Pelos métodos construtivista e interacionista, os alunos aprendem não só as disciplinas obrigatórias – português, matemática, história, geografia –, como também a cuidar do meio ambiente, através dos vários projetos de sustentabilidade desenvolvidos na escola. Lá, os trabalhos de conscientização começam logo na porta de entrada, do lado direito. Nesse espaço, as crianças descobrem como reaproveitar “lixo” (reciclar), além de serem convidadas ao debate sobre literatura infantil em rodas de diálogos. Já mais para dentro do estabelecimento, na horta, as crianças aprendem a plantar, regar, colher. O momento mágico da “brincadeira” é bem depois, quando a cozinha da escola se transforma numa sala de aula com divertidas musiquinhas de aprendizagem sobre a importância dos frutos e legumes para a saúde.

“Eu gosto muito, pois estou aprendendo muitas coisas”, disse, enquanto levava os legumes para a cozinha após colher, o garoto Daniel da Silva, 10 anos, estudante do projeto Se liga, que reúne crianças fora de faixa etária no ensino. “Eu gosto muito de cuidar para comer depois, e ficar forte”, acrescentou o pequeno Emerson Kauan da Silva, de apenas seis anos, enquanto ouvia atentamente os ensinamentos do tio, ou melhor, do técnico em agropecuária Diego Oliveira, que explicava sobre os bichinhos que incomodam as plantações. O técnico ainda enfatizava que lá, na horta da escola, não se utilizava agrotóxico para preservar a plantação.

Segundo a diretora da instituição de ensino, Cláudia Oliveira, toda essa proposta hoje desenvolvida, de escola sustentável, surgiu após algumas reflexões, há cinco anos. “Pensamos nessa ideia após analisar que a escola não tinha o verde”, destacou. Para os professores, após a implantação do novo método de aprendizagem, ficou mais fácil ensinar. “Esse tipo de trabalho facilita muito, pois podemos fazer a ponte entre as crianças e o meio. Com isso, podemos trabalhar a multidisciplinaridade”, apontou a professora Roberta Melo Bispo, há 14 anos na rede municipal de ensino. Ainda de acordo com ela, o método é mais motivador, uma vez que possibilita um retorno mais rápido do aprendizado.

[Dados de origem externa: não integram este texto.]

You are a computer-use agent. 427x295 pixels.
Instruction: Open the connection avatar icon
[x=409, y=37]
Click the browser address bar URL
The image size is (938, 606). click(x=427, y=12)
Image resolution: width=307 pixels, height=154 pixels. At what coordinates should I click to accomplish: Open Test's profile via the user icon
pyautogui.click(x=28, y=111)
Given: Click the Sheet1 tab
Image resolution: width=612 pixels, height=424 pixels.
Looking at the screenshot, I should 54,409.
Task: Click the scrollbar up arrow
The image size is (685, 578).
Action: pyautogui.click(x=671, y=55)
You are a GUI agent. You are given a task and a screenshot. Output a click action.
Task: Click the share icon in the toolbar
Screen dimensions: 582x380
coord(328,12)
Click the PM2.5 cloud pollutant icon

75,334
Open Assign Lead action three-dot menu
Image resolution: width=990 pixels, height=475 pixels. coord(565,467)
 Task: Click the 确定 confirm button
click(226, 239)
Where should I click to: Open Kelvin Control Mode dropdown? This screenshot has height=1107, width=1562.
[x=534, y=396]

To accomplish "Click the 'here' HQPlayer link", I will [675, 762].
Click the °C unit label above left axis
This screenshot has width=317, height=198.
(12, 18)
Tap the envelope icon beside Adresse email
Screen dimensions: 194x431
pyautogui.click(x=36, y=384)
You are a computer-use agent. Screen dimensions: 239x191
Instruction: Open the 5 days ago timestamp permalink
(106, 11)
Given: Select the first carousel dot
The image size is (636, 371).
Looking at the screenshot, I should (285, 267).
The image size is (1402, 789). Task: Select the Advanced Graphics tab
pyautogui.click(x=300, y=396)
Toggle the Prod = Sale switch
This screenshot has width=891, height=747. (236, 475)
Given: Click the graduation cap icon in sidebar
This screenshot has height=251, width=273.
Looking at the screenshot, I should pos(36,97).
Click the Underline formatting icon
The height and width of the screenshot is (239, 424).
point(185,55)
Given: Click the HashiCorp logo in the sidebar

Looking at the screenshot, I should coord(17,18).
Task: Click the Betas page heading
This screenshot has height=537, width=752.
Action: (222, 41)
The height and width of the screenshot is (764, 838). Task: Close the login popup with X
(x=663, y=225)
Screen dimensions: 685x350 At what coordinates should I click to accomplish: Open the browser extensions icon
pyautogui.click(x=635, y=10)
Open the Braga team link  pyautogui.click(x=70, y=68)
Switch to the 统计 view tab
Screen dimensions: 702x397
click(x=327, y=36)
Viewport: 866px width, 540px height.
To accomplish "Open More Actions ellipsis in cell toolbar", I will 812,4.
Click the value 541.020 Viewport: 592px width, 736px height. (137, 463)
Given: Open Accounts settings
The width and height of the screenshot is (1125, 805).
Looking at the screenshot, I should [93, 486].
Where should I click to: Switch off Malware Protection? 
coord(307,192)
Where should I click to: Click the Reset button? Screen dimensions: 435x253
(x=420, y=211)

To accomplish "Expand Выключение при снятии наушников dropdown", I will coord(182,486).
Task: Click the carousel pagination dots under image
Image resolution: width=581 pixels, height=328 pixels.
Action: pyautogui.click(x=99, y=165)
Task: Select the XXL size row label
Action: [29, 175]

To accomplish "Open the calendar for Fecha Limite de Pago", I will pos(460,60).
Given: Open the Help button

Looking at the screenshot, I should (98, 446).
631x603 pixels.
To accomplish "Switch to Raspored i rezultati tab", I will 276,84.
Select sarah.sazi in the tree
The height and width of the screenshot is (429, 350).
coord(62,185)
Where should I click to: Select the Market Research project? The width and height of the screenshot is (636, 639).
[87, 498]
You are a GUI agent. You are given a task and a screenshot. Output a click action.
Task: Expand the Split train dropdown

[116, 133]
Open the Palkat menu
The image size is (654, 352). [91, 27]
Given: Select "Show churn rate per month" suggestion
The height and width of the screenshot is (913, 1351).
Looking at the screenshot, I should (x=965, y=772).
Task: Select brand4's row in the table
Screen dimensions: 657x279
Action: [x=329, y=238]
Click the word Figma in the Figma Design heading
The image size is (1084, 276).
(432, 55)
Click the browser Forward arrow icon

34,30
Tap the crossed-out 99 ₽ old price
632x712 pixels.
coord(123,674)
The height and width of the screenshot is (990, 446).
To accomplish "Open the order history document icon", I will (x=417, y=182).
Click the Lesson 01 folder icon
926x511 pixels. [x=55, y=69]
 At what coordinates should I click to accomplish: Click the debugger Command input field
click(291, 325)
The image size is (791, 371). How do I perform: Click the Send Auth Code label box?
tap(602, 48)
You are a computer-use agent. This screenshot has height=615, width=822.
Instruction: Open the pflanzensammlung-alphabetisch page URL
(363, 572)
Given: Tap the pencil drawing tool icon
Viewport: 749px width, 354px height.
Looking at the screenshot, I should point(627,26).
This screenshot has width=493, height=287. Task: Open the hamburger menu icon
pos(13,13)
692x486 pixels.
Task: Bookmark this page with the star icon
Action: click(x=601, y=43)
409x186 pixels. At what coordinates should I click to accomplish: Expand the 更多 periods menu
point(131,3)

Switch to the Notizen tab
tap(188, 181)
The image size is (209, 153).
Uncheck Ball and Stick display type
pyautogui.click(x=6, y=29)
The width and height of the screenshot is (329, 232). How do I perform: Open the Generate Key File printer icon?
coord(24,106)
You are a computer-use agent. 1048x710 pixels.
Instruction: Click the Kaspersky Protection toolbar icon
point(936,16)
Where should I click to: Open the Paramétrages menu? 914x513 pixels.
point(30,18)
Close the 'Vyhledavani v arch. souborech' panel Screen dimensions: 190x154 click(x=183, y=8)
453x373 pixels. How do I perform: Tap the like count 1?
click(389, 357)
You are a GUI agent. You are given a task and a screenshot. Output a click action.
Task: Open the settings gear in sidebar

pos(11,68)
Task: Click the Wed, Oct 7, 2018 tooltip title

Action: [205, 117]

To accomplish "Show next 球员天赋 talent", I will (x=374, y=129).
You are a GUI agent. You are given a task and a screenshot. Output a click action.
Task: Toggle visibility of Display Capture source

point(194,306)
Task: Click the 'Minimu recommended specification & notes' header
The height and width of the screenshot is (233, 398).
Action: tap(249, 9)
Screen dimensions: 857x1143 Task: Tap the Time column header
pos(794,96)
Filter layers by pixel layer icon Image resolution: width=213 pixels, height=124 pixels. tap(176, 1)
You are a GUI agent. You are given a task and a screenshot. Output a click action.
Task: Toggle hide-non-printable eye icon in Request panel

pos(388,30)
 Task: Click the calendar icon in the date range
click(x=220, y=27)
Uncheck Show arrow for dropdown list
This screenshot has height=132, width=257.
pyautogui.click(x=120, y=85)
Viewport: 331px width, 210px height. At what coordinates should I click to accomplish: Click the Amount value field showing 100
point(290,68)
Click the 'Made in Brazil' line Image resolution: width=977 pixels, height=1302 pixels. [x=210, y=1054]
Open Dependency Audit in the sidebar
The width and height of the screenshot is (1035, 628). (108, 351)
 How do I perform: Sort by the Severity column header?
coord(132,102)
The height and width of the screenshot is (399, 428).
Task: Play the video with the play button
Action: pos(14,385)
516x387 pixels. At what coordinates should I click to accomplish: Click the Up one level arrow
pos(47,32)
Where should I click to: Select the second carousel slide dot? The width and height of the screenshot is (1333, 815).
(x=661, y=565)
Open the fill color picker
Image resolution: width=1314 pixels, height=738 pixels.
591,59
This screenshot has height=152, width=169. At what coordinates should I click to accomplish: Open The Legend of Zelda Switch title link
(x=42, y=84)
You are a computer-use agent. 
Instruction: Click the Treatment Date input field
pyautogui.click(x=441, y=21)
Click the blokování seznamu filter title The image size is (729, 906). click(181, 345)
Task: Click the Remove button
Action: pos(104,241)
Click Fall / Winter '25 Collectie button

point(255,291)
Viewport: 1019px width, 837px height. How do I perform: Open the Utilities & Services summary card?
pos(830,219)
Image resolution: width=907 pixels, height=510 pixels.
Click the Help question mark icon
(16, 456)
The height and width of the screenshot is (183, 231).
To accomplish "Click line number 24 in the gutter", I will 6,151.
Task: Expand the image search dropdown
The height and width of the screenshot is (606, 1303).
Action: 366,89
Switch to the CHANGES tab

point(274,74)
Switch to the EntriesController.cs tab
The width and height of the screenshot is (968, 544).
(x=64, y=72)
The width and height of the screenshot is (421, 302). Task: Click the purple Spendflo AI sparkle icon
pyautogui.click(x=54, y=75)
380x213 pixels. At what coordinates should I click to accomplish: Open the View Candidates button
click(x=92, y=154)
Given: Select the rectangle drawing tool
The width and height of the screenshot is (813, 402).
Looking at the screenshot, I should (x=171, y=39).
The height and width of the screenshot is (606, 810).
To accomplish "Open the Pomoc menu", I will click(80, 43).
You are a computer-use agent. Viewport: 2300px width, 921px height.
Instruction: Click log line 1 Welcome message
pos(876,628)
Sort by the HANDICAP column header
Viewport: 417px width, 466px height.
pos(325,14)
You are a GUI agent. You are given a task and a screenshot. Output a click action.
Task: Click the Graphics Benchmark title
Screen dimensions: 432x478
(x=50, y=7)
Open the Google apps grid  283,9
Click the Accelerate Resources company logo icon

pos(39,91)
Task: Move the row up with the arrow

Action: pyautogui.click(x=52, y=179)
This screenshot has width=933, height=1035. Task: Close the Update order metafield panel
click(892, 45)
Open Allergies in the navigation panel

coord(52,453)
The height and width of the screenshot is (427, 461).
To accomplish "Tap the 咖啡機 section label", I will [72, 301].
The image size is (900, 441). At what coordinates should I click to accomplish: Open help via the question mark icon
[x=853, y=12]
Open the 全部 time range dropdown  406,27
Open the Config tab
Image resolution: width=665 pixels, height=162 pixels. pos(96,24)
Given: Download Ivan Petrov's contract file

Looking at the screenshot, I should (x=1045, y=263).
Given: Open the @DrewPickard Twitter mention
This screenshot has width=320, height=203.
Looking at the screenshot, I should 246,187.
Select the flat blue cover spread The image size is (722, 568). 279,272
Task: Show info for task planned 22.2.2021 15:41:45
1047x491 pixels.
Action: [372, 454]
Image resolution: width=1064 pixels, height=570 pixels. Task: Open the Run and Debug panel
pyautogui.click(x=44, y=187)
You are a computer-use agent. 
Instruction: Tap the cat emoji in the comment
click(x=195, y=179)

Já para os pais, o trabalho inovador, desenvolvido na escola, vem dando tão certo que a mudança de comportamento dos filhos já é percebida dentro de casa. “Quando estou descascando fruta e jogo no lixo, meu filho diz ‘mãe, não jogue não, que se reaproveita’. A mesma coisa acontece com as garrafas de refrigerante que a gente usa lá em casa. Ele sempre traz para escola para utilizar nas aulas”, falou Rosangela Francisco, mãe de três crianças da unidade de ensino. “Meu filho tem um pouco de retardo mental. Antes ele não falava com ninguém. Só apontava. Agora, ele fala”, acrescentou, bastante feliz, Joana d’Arc da Luz, enquanto observava o filho, Pedro Henrique da Luz, 8 anos, regar as hortaliças da hortinha da escola.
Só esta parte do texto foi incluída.